By Madam Squeeze (Busker Laureate of Slammatown)
At 6:15pm precisely I stumble down the front steps, totter for 50 metres, then hang a hard left and begin my purposeful stomp down King street. The stomping is a bi-product of the Boots of Doom – tall patent leather lace-ups with heels that add intimidating height, yet are sturdy enough to make me feel grounded. With my backpack I feel precariously top-heavy, a gothic ninja turtle, an Atlas on stilts. I must plant my steps firmly in the ground. The stomping is also mental preparation, the rhythm is meditative, calming. I am not suited to conventional work. A day in the office leaves me feeling frazzled, drained and inadequate. By the time I set off to busk I am often in a foul mood. Stomping helps.
I stop outside the Seven Eleven to drop a coin into little Lucas's guitar case, then weave through slow drifting herds of pedestrians to My Spot. I never start busking with an empty case. One must plant the seeds first – one gold, two silver, then strap the beast on and get down to business. Many smiles, positive comments and dancing children ensue. The weather is hot, the street is beginning to fill, and so is my accordion case. Photo Anne and her partner stop for a chat about Dusty Springfield records and I burst into a few bars of 'You Don't Have to Say You Love Me' in their honour.
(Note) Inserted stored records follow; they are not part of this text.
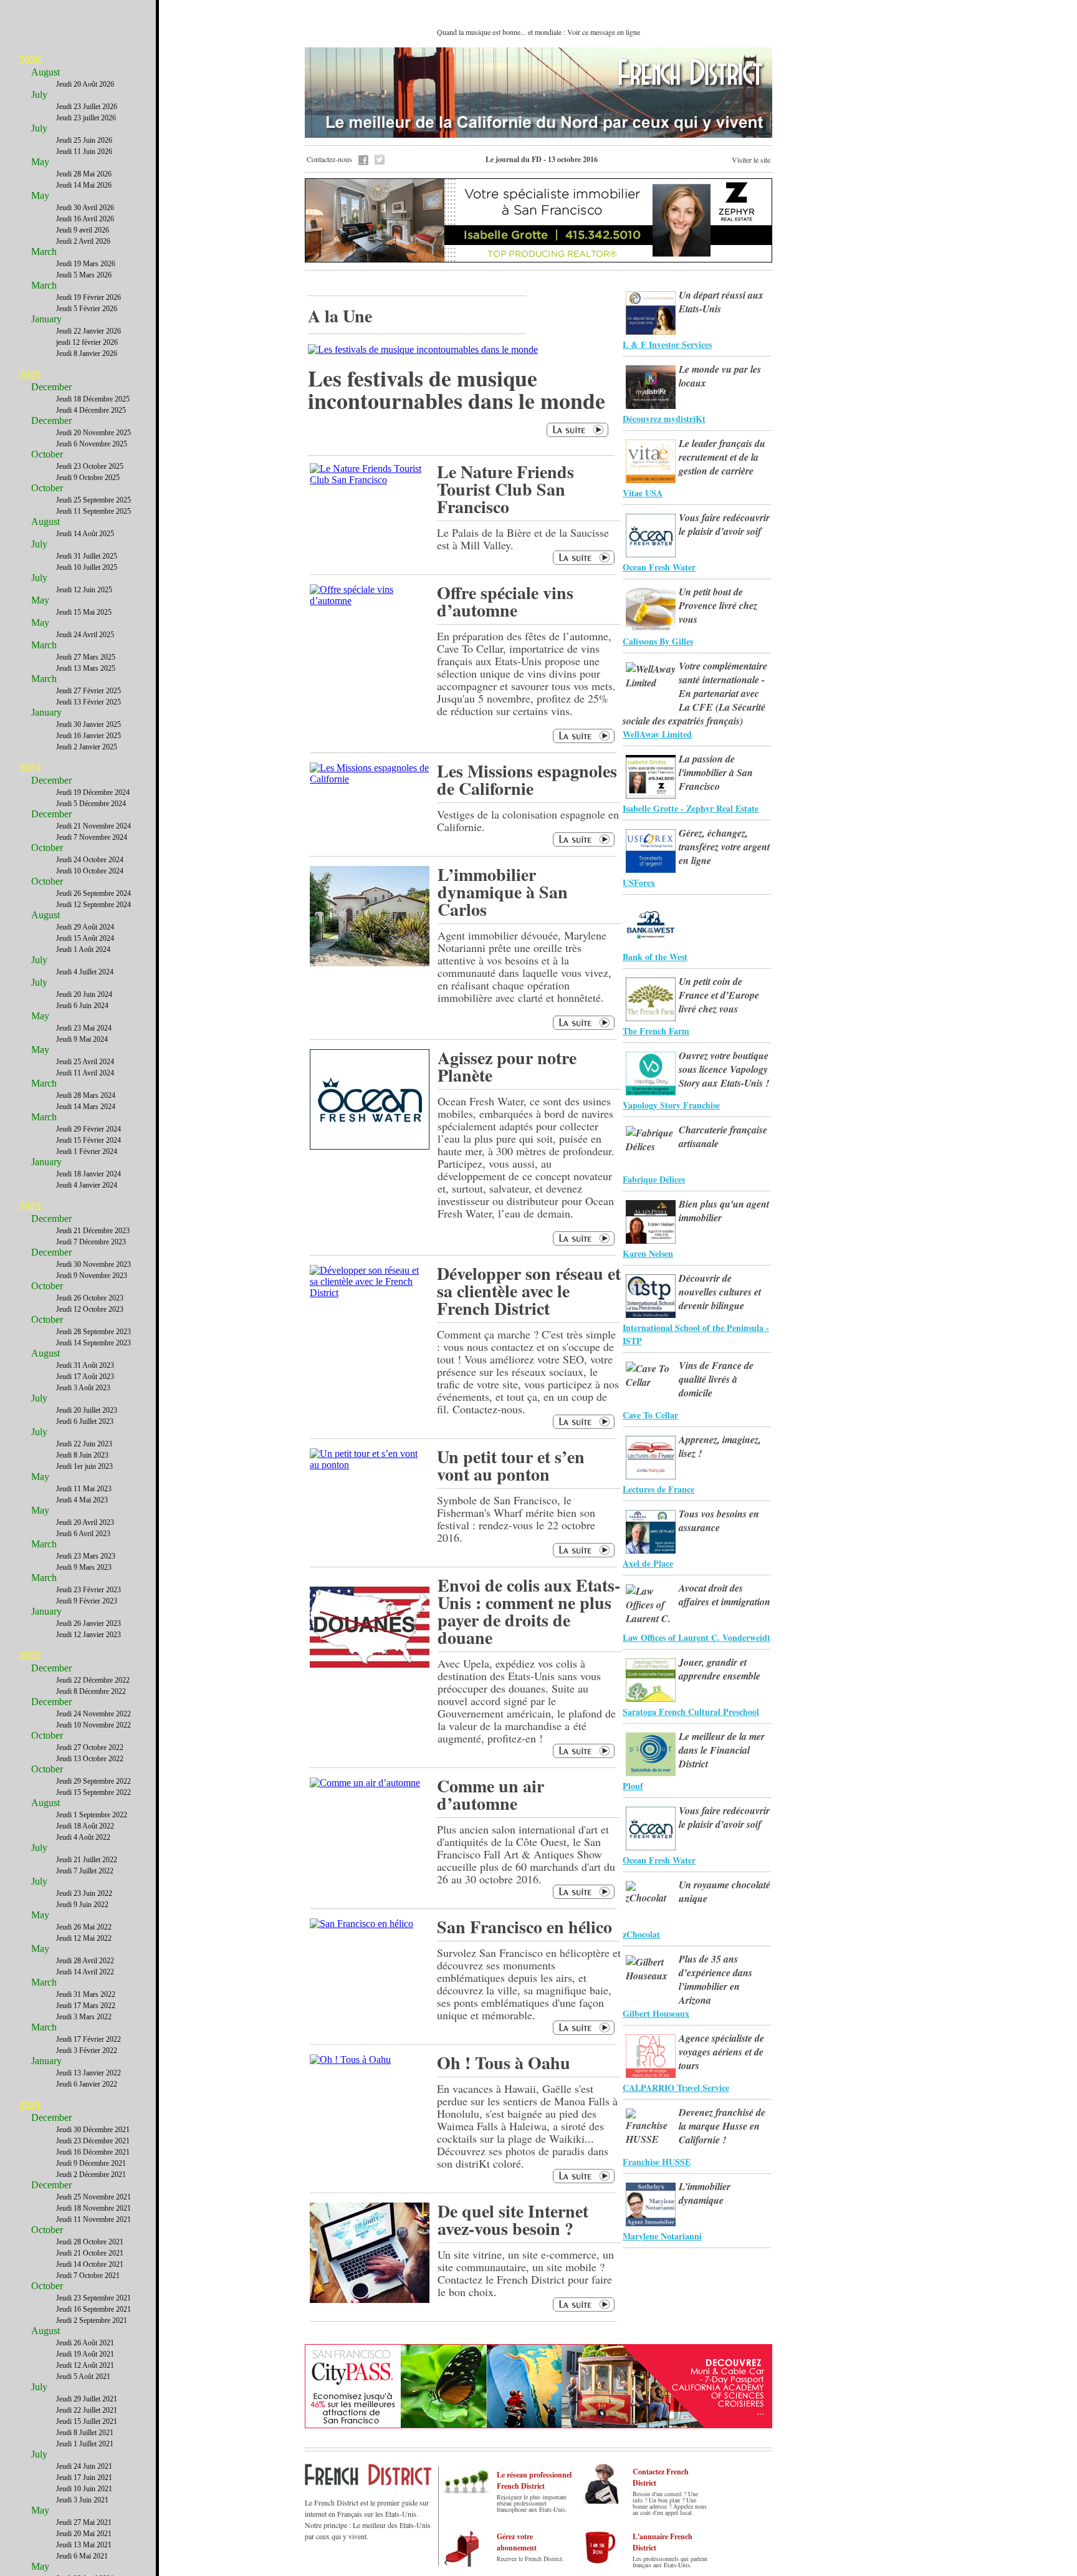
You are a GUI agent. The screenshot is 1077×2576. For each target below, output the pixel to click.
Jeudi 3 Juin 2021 (82, 2500)
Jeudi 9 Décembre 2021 (91, 2163)
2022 (30, 1656)
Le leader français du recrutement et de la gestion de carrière (722, 457)
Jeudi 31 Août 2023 (85, 1365)
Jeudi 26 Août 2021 (85, 2342)
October (47, 454)
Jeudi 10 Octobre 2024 (89, 871)
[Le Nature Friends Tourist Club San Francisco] (369, 479)
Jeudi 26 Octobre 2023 (89, 1298)
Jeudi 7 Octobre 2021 (88, 2275)
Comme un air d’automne (490, 1794)
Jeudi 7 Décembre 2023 (91, 1242)
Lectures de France (658, 1489)
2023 (30, 1206)
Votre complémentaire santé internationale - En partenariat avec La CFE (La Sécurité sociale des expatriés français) (695, 693)
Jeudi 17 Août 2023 (85, 1376)
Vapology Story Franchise (671, 1105)
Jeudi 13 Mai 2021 (84, 2544)
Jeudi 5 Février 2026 (86, 308)
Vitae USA (643, 492)
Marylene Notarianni (662, 2235)
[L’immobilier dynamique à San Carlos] (369, 963)
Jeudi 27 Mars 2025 (85, 657)
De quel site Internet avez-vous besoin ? (513, 2219)
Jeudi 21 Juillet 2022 (86, 1859)
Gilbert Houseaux (656, 2013)
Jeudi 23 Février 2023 (88, 1589)
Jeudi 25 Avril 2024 (85, 1061)
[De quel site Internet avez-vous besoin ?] (369, 2299)
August (45, 72)
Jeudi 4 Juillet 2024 (84, 972)
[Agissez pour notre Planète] (369, 1146)
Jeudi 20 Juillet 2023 (86, 1410)
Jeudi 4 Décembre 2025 (91, 410)
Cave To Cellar (650, 1414)
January (46, 319)
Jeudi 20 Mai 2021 (84, 2533)
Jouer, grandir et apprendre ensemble (719, 1669)
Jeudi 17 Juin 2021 (84, 2477)
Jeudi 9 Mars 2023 (84, 1567)
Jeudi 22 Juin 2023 (84, 1443)
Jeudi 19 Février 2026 (88, 297)
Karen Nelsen (648, 1253)
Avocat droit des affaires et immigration (724, 1594)
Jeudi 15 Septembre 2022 (93, 1792)
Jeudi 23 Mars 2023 (85, 1556)
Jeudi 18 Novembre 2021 (93, 2208)
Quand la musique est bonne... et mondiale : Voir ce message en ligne (538, 32)
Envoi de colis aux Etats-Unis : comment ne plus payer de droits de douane (529, 1611)
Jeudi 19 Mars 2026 (85, 263)
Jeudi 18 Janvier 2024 (88, 1174)
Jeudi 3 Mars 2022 (84, 2016)
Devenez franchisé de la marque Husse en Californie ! (722, 2125)
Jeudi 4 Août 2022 (83, 1837)
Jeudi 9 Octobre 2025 (88, 477)
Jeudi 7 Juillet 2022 (84, 1871)
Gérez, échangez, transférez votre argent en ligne (724, 846)
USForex (639, 882)
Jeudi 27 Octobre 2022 (89, 1747)
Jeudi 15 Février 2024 (88, 1140)
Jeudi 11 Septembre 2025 (93, 511)
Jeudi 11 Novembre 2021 (93, 2219)
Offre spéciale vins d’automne (505, 601)
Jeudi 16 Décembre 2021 (93, 2152)
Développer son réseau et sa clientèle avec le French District (529, 1291)
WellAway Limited (657, 734)
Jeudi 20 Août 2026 (85, 84)
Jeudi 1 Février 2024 (86, 1151)
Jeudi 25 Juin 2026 (84, 140)
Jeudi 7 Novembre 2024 (91, 837)
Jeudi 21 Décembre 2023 (93, 1230)
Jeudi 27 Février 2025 (88, 690)
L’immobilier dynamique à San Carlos (503, 892)
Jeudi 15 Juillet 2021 (86, 2421)
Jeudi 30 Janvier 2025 (88, 724)
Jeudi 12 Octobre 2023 (89, 1309)
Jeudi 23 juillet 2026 (86, 117)
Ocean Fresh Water (659, 567)
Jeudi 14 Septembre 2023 (93, 1342)
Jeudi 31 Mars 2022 (85, 1994)
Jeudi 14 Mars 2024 (85, 1106)
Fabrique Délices (654, 1179)
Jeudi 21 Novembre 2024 (93, 826)
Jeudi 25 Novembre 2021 (93, 2197)
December (51, 387)
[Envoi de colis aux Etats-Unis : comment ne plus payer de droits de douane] (369, 1673)
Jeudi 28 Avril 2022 (85, 1960)
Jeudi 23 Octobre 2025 (89, 466)
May (40, 161)
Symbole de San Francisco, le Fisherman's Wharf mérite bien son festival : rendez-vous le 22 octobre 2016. (516, 1518)
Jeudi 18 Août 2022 (85, 1826)
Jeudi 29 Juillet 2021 (86, 2399)
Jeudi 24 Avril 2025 (85, 634)
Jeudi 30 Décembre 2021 (93, 2129)
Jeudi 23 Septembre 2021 (93, 2298)
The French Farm (656, 1030)
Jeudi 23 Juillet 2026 (86, 106)
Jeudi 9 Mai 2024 (82, 1039)
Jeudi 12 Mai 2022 (84, 1938)
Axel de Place (648, 1563)
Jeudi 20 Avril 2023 (85, 1522)
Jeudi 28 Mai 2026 (84, 174)
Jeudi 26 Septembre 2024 (93, 893)
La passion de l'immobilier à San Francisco (716, 772)
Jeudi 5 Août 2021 (83, 2376)
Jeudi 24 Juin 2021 (84, 2466)
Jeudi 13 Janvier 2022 (88, 2073)
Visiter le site (751, 160)
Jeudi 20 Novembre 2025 (93, 432)
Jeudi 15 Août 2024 (85, 938)
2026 (30, 60)
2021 (30, 2105)
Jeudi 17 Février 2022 (88, 2039)
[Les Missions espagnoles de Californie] (369, 779)
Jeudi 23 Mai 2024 (84, 1028)
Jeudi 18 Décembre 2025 (93, 399)
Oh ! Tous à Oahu (503, 2062)
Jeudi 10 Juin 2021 (84, 2488)
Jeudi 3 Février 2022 (86, 2050)
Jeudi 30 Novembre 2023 (93, 1264)
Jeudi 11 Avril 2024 (85, 1073)
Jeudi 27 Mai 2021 (84, 2522)
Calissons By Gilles (658, 641)
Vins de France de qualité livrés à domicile (716, 1379)
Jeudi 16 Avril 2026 (85, 218)
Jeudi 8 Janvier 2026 (86, 353)
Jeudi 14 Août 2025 (85, 533)
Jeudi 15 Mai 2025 (84, 612)
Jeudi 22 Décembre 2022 (93, 1680)
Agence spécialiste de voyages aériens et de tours (721, 2051)
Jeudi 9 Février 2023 (86, 1601)
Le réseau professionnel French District (534, 2480)
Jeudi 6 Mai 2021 (82, 2556)
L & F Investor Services (667, 344)
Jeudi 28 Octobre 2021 (89, 2241)
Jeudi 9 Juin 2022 (82, 1904)
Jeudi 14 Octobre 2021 (89, 2264)
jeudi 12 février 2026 (87, 342)
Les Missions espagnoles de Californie (527, 779)
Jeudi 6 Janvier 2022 (86, 2084)
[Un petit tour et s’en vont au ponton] (369, 1464)
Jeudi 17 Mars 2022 (85, 2005)
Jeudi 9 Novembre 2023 (91, 1275)
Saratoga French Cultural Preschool (691, 1711)
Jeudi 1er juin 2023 (84, 1466)
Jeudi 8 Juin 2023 (82, 1455)
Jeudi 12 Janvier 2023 (88, 1634)
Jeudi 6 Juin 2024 (82, 1005)
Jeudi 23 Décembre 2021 (93, 2140)
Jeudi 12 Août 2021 (85, 2365)
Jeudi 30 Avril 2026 (85, 207)
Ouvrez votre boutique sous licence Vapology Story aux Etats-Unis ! (724, 1069)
They leave laughing, heading home for a night in with a good bottle of wine. Friendly goth #1 drops by to lament his imminent dental work. We agree that wisdom teeth are a bad idea. I launch into a Neapolitan tarantella before friendly goth #2 stops for a noisy accordion hug. What has he done to his hair? A member of the Holy Soul strides along the opposite side of the road. I wave spasmodically, but he is all beard and business, glued to his cell phone.
My mood has lifted now. My fingers move of their own accord and I drift in and out of the melodies, watching Sal the gelato man scurrying about his shop like an ant before a thunderstorm. I grin and throw myself into the music. For a few moments I am no longer a nobody. I am a weaver of magic. Newtown is an unfolding film and my soundtrack dictates the course of its plot. I am Easing the Squeeze: bringing smiles to the faces of tired office workers and impoverished students, allowing ordinary folk, if only for a moment, to forget their troubles, to be transported somewhere beautiful. An older Eastern European lady stops and beams. She has no change to give and doesn't speak English, but she nods a thank you and the look on her face is payment enough.
Time expands and contracts. The tide of passers-by ebbs and flows. Tanned, bare-legged girls with short skirts and impossibly perfect hair; track-suited bogans packing long-necks of VB in brown paper bags; pink-haired, corseted cyberpunks of indeterminate gender. I catch sight of a heavy-set spike haired figure in my peripheral vision and for a moment my veins fill with ice. The stranger pauses outside the solarium, then walks on. My heart beats again. I've ceased berating myself for this irrational fear of an irrelevant person, but my hands are shaking with adrenaline and I'm shocked out of my trance and back to my own insecurities and inadequacies. I am no magician. Just an obsessive, anxiety-prone spaz.
Right on cue, Captain Fucktard approaches from the right. He stands close enough that I can smell the beer on his breathe and he inquires loudly if he can touch my tits. I tell him no, but he's welcome to go fuck himself. He seems genuinely offended when I physically shove him away, and skulks off muttering into his dirty top hat. I'm shaking with anger now, the fury of an animal backed into a corner and ready to lash out. My fingers are slick with sweat. I'm flustered and overheated. Time for a break.
I squat on the dirty pavers and scull a bottle of water, reminding myself that 99% of people I come into contact with are amazingly generous, considerate, and compassionate humans. I think about my friends and the many kind words of strangers, and I feel a surge of positive energy, a strange sense of belonging. I stand and squeeze out a searing rendition of my theme song, the Cancer Waltz. The accordion sounds like a carnival, and by the time the last coin lands, Spencer is ready and waiting with open arms, an understanding ear, and a thirst for milkshake.